Copy the lines below word for word.

§ **The input**
=======

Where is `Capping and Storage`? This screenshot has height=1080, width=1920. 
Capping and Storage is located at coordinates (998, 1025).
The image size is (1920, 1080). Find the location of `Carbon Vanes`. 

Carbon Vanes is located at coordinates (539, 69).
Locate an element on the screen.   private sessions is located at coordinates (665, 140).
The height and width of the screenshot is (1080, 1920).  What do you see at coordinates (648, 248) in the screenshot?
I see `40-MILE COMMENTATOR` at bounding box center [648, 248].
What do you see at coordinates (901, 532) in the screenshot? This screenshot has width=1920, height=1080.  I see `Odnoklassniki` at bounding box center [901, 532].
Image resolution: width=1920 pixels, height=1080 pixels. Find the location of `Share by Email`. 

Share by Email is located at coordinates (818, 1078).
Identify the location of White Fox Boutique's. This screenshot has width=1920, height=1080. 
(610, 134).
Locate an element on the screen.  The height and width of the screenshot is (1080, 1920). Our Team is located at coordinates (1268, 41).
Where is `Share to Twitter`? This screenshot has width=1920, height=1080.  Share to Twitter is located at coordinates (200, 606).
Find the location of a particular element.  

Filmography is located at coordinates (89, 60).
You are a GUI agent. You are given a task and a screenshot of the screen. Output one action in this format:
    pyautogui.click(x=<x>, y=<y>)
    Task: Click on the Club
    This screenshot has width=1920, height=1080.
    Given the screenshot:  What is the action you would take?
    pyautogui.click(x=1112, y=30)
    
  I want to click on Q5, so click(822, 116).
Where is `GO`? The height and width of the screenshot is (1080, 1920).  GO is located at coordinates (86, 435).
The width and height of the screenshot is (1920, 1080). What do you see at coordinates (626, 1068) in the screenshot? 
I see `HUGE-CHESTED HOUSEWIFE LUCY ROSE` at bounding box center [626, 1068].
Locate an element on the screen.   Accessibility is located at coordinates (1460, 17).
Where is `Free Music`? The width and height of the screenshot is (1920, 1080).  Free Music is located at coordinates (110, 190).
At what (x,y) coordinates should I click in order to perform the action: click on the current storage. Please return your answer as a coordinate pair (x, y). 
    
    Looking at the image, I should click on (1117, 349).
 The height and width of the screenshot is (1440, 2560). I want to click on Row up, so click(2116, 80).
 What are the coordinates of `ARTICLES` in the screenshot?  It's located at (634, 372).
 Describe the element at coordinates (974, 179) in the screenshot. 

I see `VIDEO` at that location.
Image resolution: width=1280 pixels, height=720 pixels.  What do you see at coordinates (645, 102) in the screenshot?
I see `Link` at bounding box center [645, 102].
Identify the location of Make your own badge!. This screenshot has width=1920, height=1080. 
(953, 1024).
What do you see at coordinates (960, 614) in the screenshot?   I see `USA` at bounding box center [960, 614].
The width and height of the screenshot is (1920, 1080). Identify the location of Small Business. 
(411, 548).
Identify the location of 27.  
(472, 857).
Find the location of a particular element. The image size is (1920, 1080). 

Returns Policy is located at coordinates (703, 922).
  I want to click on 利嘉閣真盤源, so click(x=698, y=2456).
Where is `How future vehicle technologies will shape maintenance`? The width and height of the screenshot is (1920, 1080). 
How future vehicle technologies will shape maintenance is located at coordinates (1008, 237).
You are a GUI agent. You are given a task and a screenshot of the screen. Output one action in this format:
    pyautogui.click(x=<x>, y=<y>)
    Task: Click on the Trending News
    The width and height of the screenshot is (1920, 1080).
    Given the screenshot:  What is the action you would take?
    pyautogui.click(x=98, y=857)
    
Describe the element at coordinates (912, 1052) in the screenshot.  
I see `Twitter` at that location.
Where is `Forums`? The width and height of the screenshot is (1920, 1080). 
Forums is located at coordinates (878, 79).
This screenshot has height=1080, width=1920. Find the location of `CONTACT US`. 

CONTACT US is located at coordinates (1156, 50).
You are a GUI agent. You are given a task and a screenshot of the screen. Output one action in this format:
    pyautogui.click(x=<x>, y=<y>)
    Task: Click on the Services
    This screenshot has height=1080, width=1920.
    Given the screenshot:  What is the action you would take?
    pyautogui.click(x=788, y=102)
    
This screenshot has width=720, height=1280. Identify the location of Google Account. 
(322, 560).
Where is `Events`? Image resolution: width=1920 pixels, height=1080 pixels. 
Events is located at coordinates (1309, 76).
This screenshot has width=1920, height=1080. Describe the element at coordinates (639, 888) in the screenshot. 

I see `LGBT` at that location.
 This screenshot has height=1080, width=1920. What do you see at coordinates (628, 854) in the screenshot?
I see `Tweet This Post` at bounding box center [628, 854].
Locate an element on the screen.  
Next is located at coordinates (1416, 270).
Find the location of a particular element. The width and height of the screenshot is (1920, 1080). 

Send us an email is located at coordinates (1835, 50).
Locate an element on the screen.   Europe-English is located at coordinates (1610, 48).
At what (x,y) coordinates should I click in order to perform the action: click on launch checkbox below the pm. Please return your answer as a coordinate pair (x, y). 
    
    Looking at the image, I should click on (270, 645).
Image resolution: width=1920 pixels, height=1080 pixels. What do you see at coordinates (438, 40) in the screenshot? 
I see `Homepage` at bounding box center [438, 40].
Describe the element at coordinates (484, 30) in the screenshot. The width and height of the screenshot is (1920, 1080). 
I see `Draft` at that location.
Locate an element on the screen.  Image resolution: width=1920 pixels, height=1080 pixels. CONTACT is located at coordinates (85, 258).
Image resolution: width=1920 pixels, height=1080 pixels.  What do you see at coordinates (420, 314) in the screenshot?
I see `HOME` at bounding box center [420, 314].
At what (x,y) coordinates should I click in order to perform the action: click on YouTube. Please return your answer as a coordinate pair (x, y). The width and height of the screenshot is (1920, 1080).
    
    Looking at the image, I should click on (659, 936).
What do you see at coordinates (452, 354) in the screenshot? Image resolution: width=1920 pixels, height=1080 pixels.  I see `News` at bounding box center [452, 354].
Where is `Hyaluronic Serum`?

=======

§ **The completed task**
Where is `Capping and Storage`? This screenshot has height=1080, width=1920. 
Capping and Storage is located at coordinates (998, 1025).
The image size is (1920, 1080). Find the location of `Carbon Vanes`. 

Carbon Vanes is located at coordinates (539, 69).
Locate an element on the screen.   private sessions is located at coordinates (665, 140).
The height and width of the screenshot is (1080, 1920).  What do you see at coordinates (648, 248) in the screenshot?
I see `40-MILE COMMENTATOR` at bounding box center [648, 248].
What do you see at coordinates (901, 532) in the screenshot? This screenshot has width=1920, height=1080.  I see `Odnoklassniki` at bounding box center [901, 532].
Image resolution: width=1920 pixels, height=1080 pixels. Find the location of `Share by Email`. 

Share by Email is located at coordinates (818, 1078).
Identify the location of White Fox Boutique's. This screenshot has width=1920, height=1080. 
(610, 134).
Locate an element on the screen.  The height and width of the screenshot is (1080, 1920). Our Team is located at coordinates (1268, 41).
Where is `Share to Twitter`? This screenshot has width=1920, height=1080.  Share to Twitter is located at coordinates (200, 606).
Find the location of a particular element.  

Filmography is located at coordinates (89, 60).
You are a GUI agent. You are given a task and a screenshot of the screen. Output one action in this format:
    pyautogui.click(x=<x>, y=<y>)
    Task: Click on the Club
    This screenshot has width=1920, height=1080.
    Given the screenshot:  What is the action you would take?
    pyautogui.click(x=1112, y=30)
    
  I want to click on Q5, so click(822, 116).
Where is `GO`? The height and width of the screenshot is (1080, 1920).  GO is located at coordinates (86, 435).
The width and height of the screenshot is (1920, 1080). What do you see at coordinates (626, 1068) in the screenshot? 
I see `HUGE-CHESTED HOUSEWIFE LUCY ROSE` at bounding box center [626, 1068].
Locate an element on the screen.   Accessibility is located at coordinates (1460, 17).
Where is `Free Music`? The width and height of the screenshot is (1920, 1080).  Free Music is located at coordinates (110, 190).
At what (x,y) coordinates should I click in order to perform the action: click on the current storage. Please return your answer as a coordinate pair (x, y). 
    
    Looking at the image, I should click on (1117, 349).
 The height and width of the screenshot is (1440, 2560). I want to click on Row up, so click(2116, 80).
 What are the coordinates of `ARTICLES` in the screenshot?  It's located at (634, 372).
 Describe the element at coordinates (974, 179) in the screenshot. 

I see `VIDEO` at that location.
Image resolution: width=1280 pixels, height=720 pixels.  What do you see at coordinates (645, 102) in the screenshot?
I see `Link` at bounding box center [645, 102].
Identify the location of Make your own badge!. This screenshot has width=1920, height=1080. 
(953, 1024).
What do you see at coordinates (960, 614) in the screenshot?   I see `USA` at bounding box center [960, 614].
The width and height of the screenshot is (1920, 1080). Identify the location of Small Business. 
(411, 548).
Identify the location of 27.  
(472, 857).
Find the location of a particular element. The image size is (1920, 1080). 

Returns Policy is located at coordinates (703, 922).
  I want to click on 利嘉閣真盤源, so click(x=698, y=2456).
Where is `How future vehicle technologies will shape maintenance`? The width and height of the screenshot is (1920, 1080). 
How future vehicle technologies will shape maintenance is located at coordinates (1008, 237).
You are a GUI agent. You are given a task and a screenshot of the screen. Output one action in this format:
    pyautogui.click(x=<x>, y=<y>)
    Task: Click on the Trending News
    The width and height of the screenshot is (1920, 1080).
    Given the screenshot:  What is the action you would take?
    pyautogui.click(x=98, y=857)
    
Describe the element at coordinates (912, 1052) in the screenshot.  
I see `Twitter` at that location.
Where is `Forums`? The width and height of the screenshot is (1920, 1080). 
Forums is located at coordinates (878, 79).
This screenshot has height=1080, width=1920. Find the location of `CONTACT US`. 

CONTACT US is located at coordinates (1156, 50).
You are a GUI agent. You are given a task and a screenshot of the screen. Output one action in this format:
    pyautogui.click(x=<x>, y=<y>)
    Task: Click on the Services
    This screenshot has height=1080, width=1920.
    Given the screenshot:  What is the action you would take?
    pyautogui.click(x=788, y=102)
    
This screenshot has width=720, height=1280. Identify the location of Google Account. 
(322, 560).
Where is `Events`? Image resolution: width=1920 pixels, height=1080 pixels. 
Events is located at coordinates (1309, 76).
This screenshot has width=1920, height=1080. Describe the element at coordinates (639, 888) in the screenshot. 

I see `LGBT` at that location.
 This screenshot has height=1080, width=1920. What do you see at coordinates (628, 854) in the screenshot?
I see `Tweet This Post` at bounding box center [628, 854].
Locate an element on the screen.  
Next is located at coordinates (1416, 270).
Find the location of a particular element. The width and height of the screenshot is (1920, 1080). 

Send us an email is located at coordinates (1835, 50).
Locate an element on the screen.   Europe-English is located at coordinates (1610, 48).
At what (x,y) coordinates should I click in order to perform the action: click on launch checkbox below the pm. Please return your answer as a coordinate pair (x, y). 
    
    Looking at the image, I should click on (270, 645).
Image resolution: width=1920 pixels, height=1080 pixels. What do you see at coordinates (438, 40) in the screenshot? 
I see `Homepage` at bounding box center [438, 40].
Describe the element at coordinates (484, 30) in the screenshot. The width and height of the screenshot is (1920, 1080). 
I see `Draft` at that location.
Locate an element on the screen.  Image resolution: width=1920 pixels, height=1080 pixels. CONTACT is located at coordinates (85, 258).
Image resolution: width=1920 pixels, height=1080 pixels.  What do you see at coordinates (420, 314) in the screenshot?
I see `HOME` at bounding box center [420, 314].
At what (x,y) coordinates should I click in order to perform the action: click on YouTube. Please return your answer as a coordinate pair (x, y). The width and height of the screenshot is (1920, 1080).
    
    Looking at the image, I should click on (659, 936).
What do you see at coordinates (452, 354) in the screenshot? Image resolution: width=1920 pixels, height=1080 pixels.  I see `News` at bounding box center [452, 354].
Where is `Hyaluronic Serum`?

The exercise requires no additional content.